Listed records:
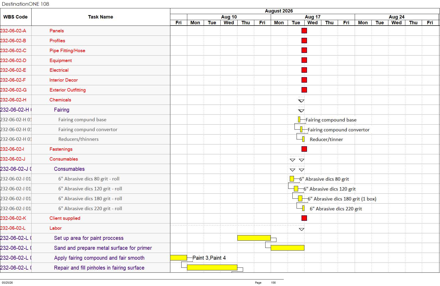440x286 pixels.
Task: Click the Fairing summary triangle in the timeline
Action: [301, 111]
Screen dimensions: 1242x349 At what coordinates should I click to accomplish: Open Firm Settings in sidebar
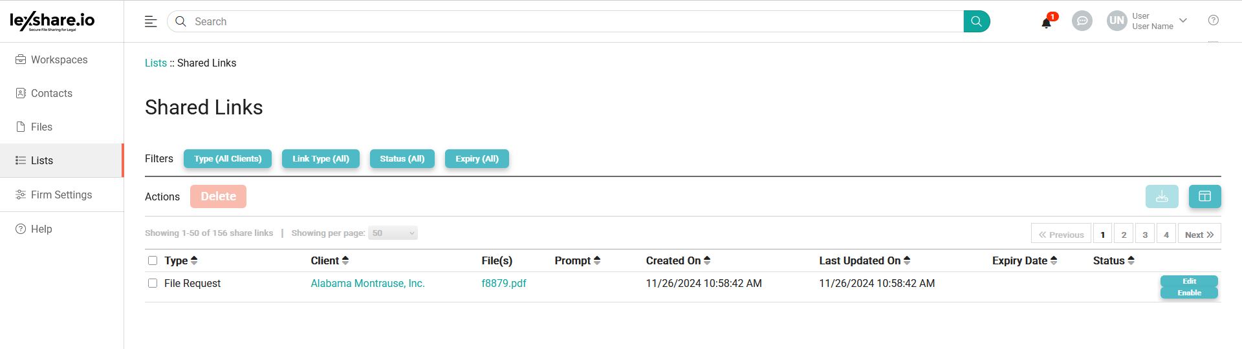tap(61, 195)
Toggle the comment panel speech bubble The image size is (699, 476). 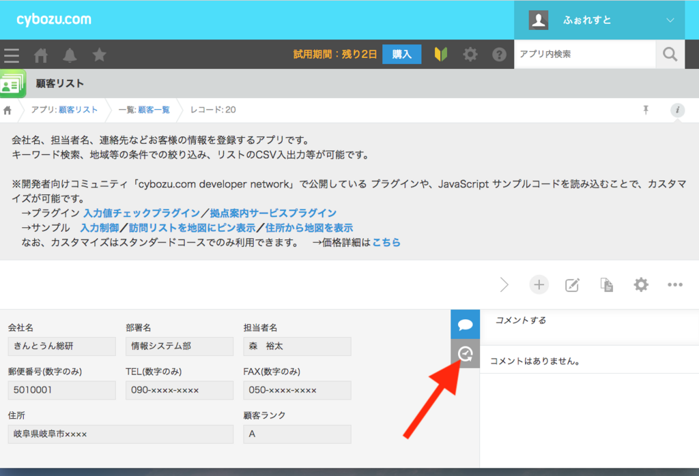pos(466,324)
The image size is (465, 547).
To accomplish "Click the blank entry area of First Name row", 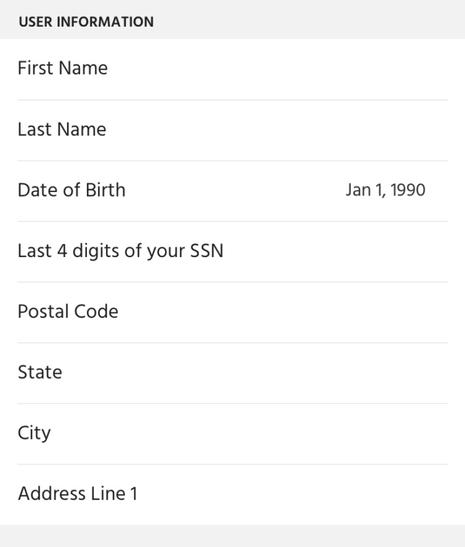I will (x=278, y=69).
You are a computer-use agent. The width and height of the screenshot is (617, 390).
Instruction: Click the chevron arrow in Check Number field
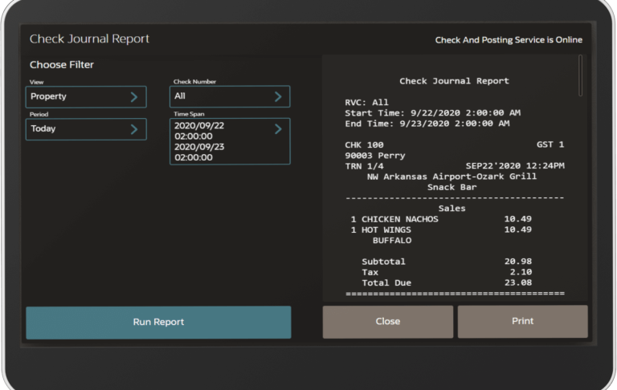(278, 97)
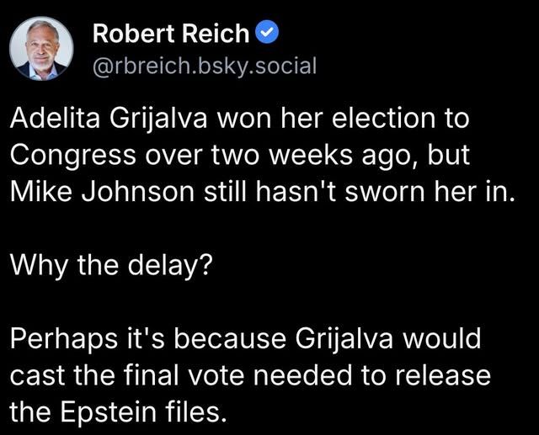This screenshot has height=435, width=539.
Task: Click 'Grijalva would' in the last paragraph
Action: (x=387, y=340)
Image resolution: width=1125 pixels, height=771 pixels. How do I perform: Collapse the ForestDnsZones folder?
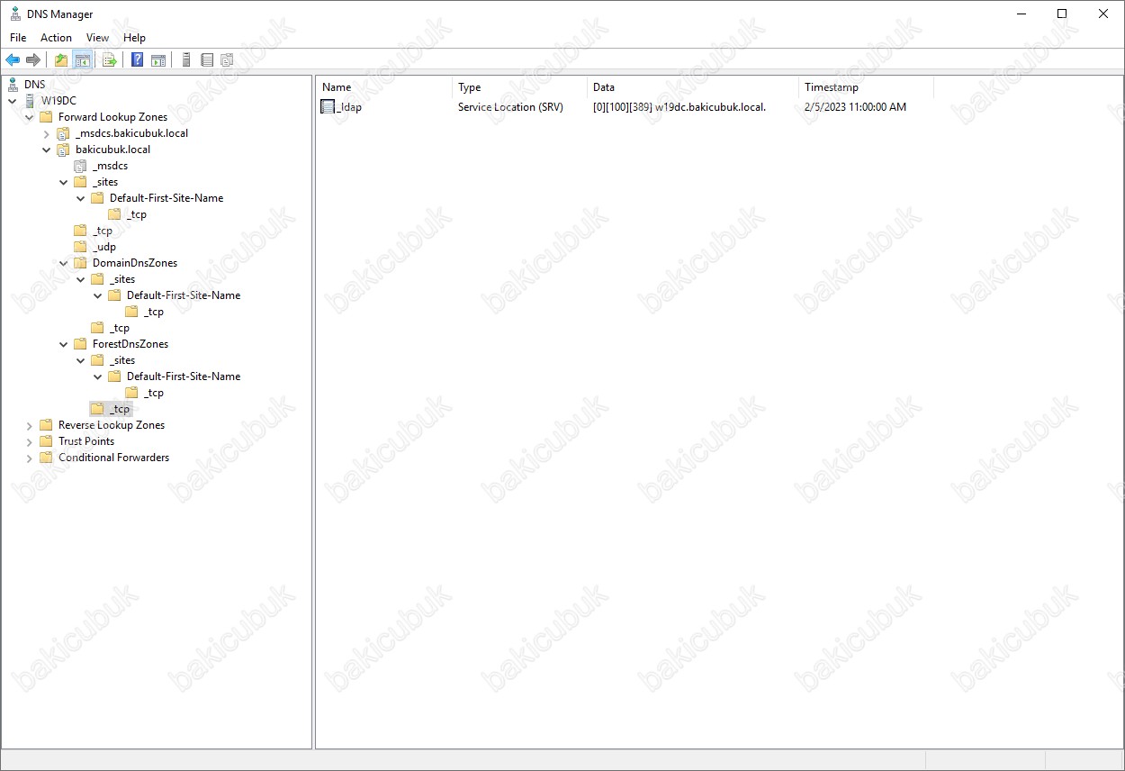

* * *

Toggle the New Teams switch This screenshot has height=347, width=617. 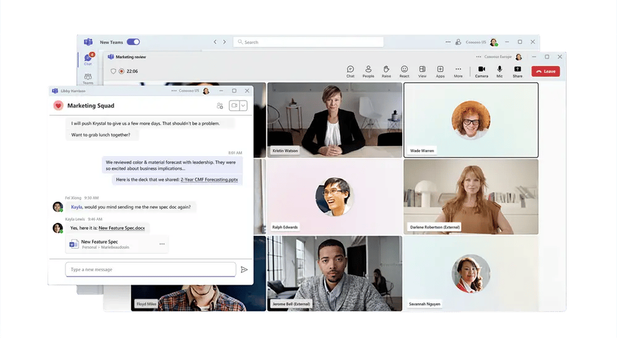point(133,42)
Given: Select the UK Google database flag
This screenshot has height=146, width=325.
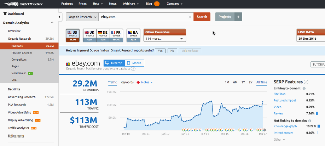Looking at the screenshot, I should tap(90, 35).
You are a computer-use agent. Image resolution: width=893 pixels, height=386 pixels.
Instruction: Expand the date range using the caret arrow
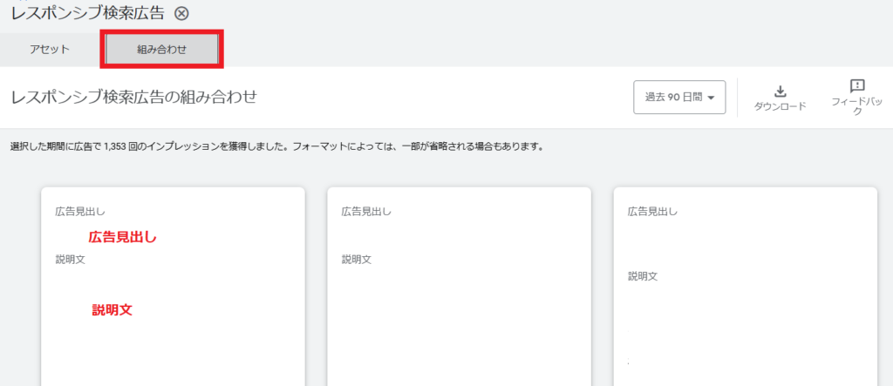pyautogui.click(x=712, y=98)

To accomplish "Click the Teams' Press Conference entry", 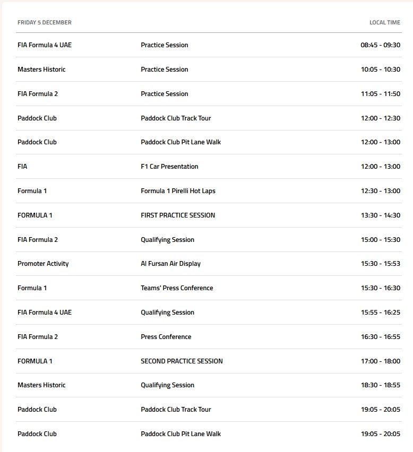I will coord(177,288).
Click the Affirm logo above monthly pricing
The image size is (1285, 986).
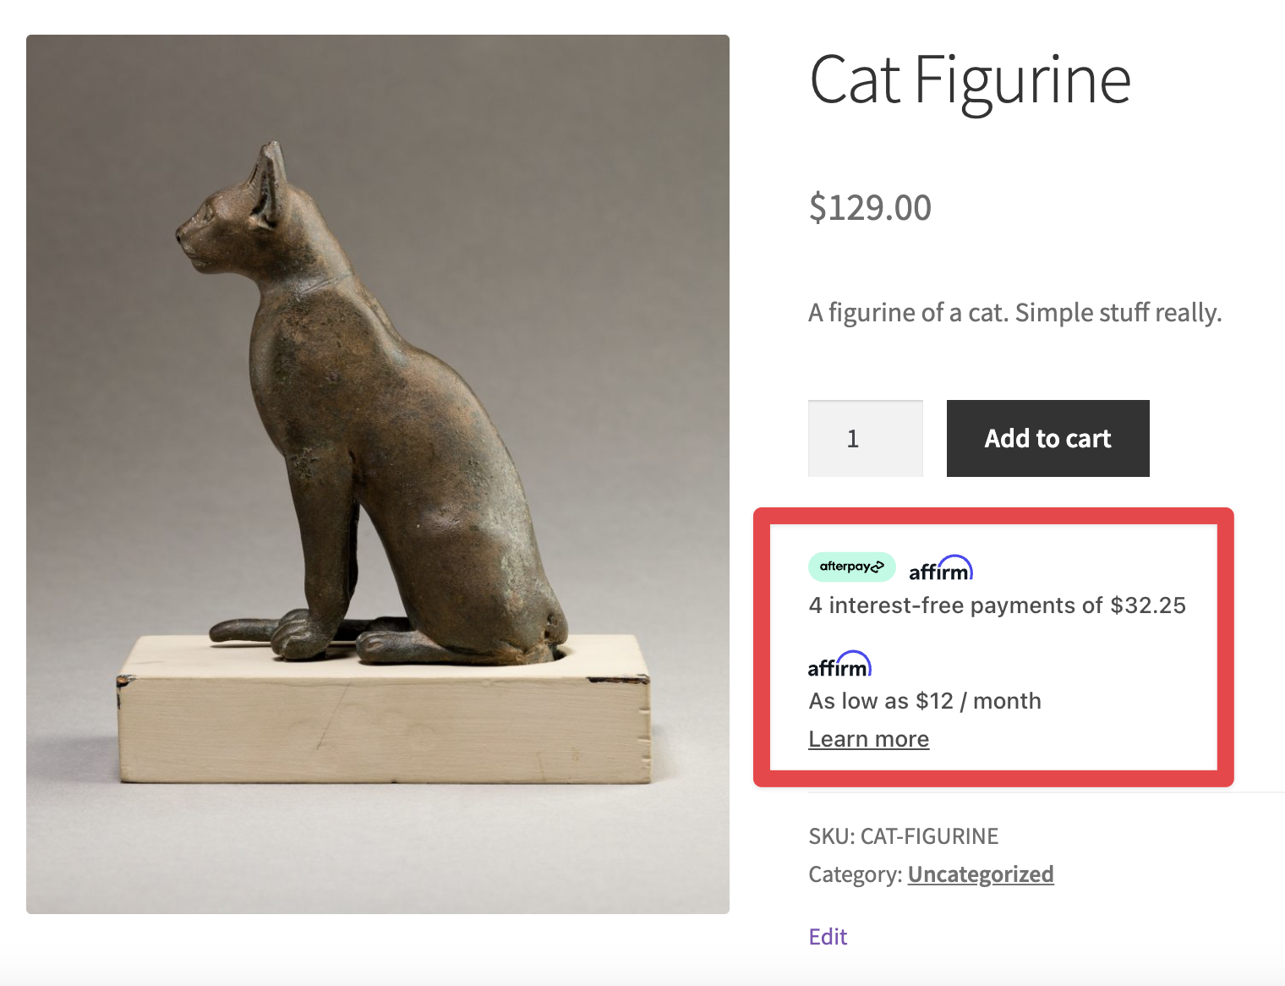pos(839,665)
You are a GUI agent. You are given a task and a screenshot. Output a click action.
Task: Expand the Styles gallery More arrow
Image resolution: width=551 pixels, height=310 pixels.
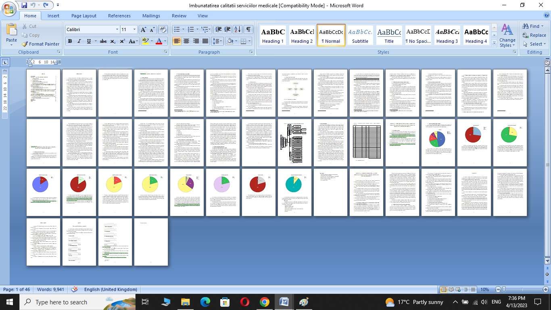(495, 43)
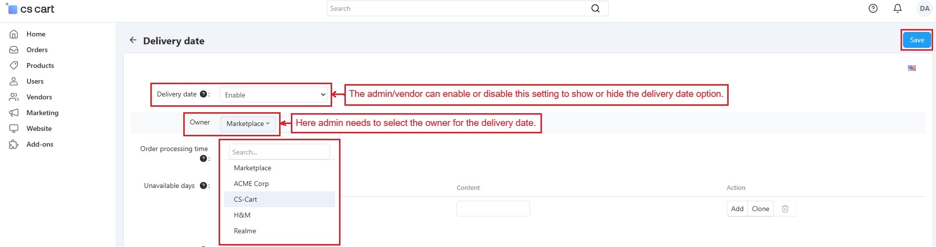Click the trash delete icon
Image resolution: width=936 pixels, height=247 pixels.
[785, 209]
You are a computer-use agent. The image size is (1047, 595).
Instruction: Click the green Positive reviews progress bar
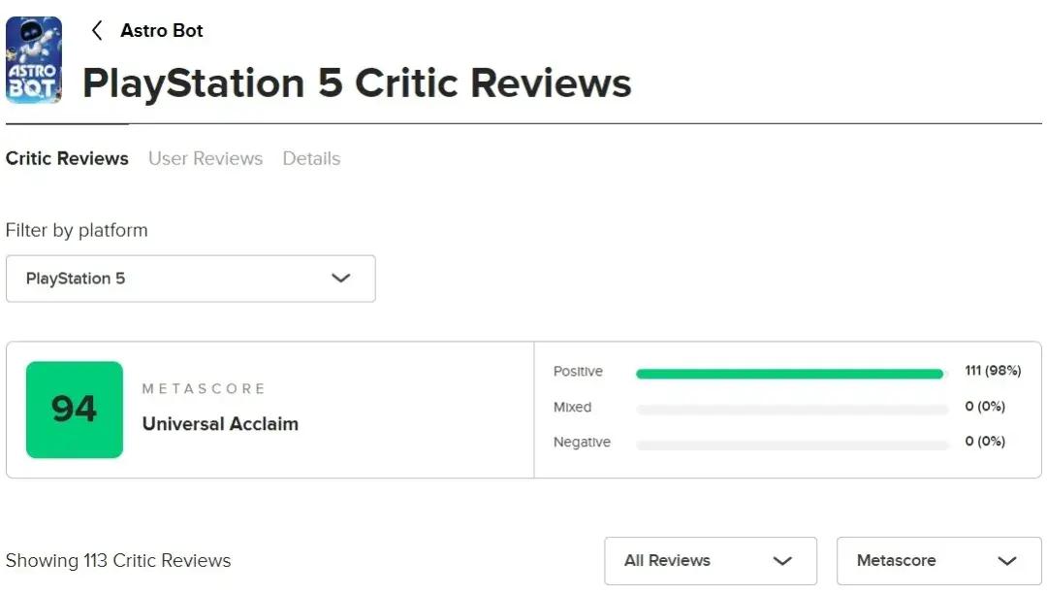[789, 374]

...

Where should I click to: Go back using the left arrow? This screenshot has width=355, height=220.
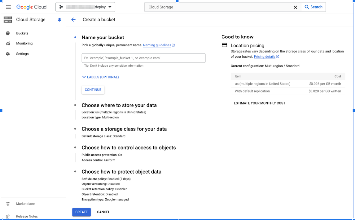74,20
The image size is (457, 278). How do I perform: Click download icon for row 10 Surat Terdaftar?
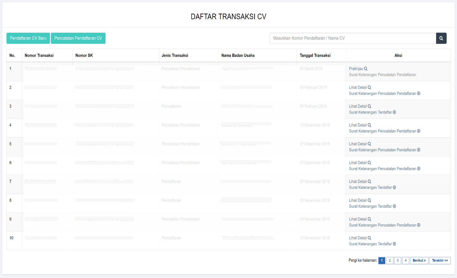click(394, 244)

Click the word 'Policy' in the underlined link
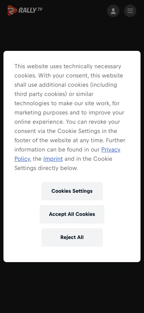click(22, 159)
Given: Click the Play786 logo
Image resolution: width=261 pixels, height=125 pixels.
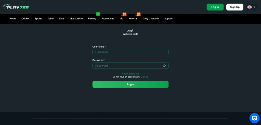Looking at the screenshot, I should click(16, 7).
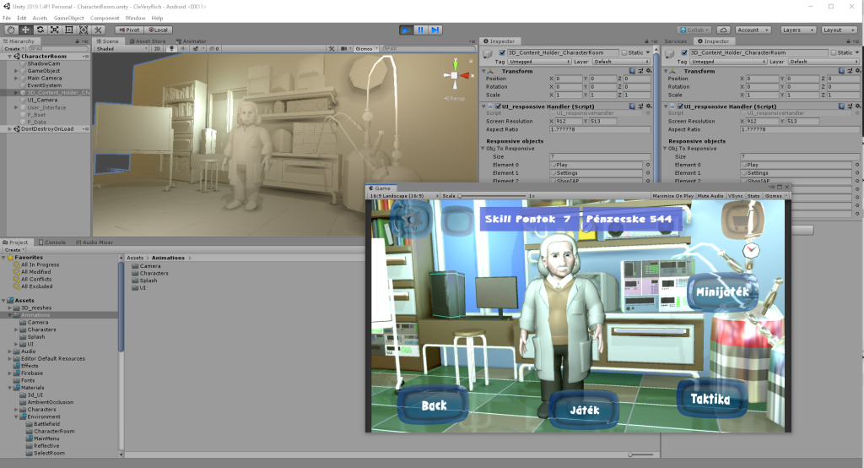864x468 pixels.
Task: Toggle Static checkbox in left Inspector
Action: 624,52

Prompt: Determine the number of lines in the records that contain the word "computer", and provide that number alone.

Response below: 3